18 December 2007

1930s Japanese flower nursery demolished for condos


1800 San Pablo Avenue (photo: Daniella Thompson, 2006)

This Streamline Moderne building occupied a corner lot at 1800 San Pablo Avenue from 1946 until Saturday, 15 December 2007.

The San Pablo Florist & Nursery was established by the Iwahashi family. When they moved back to Japan in the mid-’30s, the business was bought by Hisako and Shigeharu Nabeta, who came from two of the earliest flower-growing families in Richmond.

This information was recently uncovered by historian and West Berkeley resident Donna Graves in the course of her work on the Preserving California’s Japantowns project.

The Nabetas were interned in a camp during World War II and returned to Berkeley in 1946. They built this building and a house next to it where they lived until Shigeharu’s death in 1994.

The Landmarks Preservation Commission declined to initiate this building several years ago, paving the way for demolition. The use permit calls for a four-story, 51-unit apartment complex with retail space and 67 parking spaces.
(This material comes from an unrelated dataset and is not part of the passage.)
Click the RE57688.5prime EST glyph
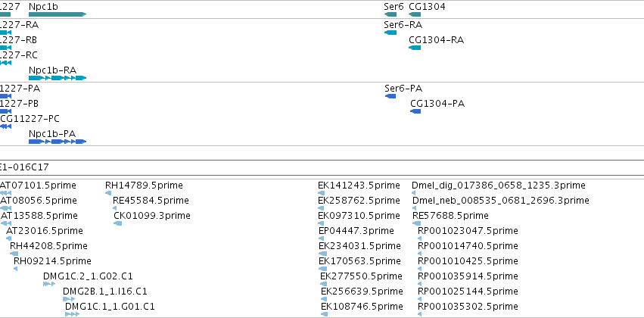644x318 pixels. [x=416, y=223]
Another historically and architecturally significant building, the Mid-Century Joe Donham Willys Showroom (1952) at 2747 San Pablo Avenue, awaits the same fate (see plans for the five-story condo development that will replace it). The LPC voted almost unanimously not to accord the building any protection.

With the demise of these two buildings, little of architectural interest remains on San Pablo Avenue. The one notable exception is the landmark H.J. Heinz Factory (Albert Kahn, 1927).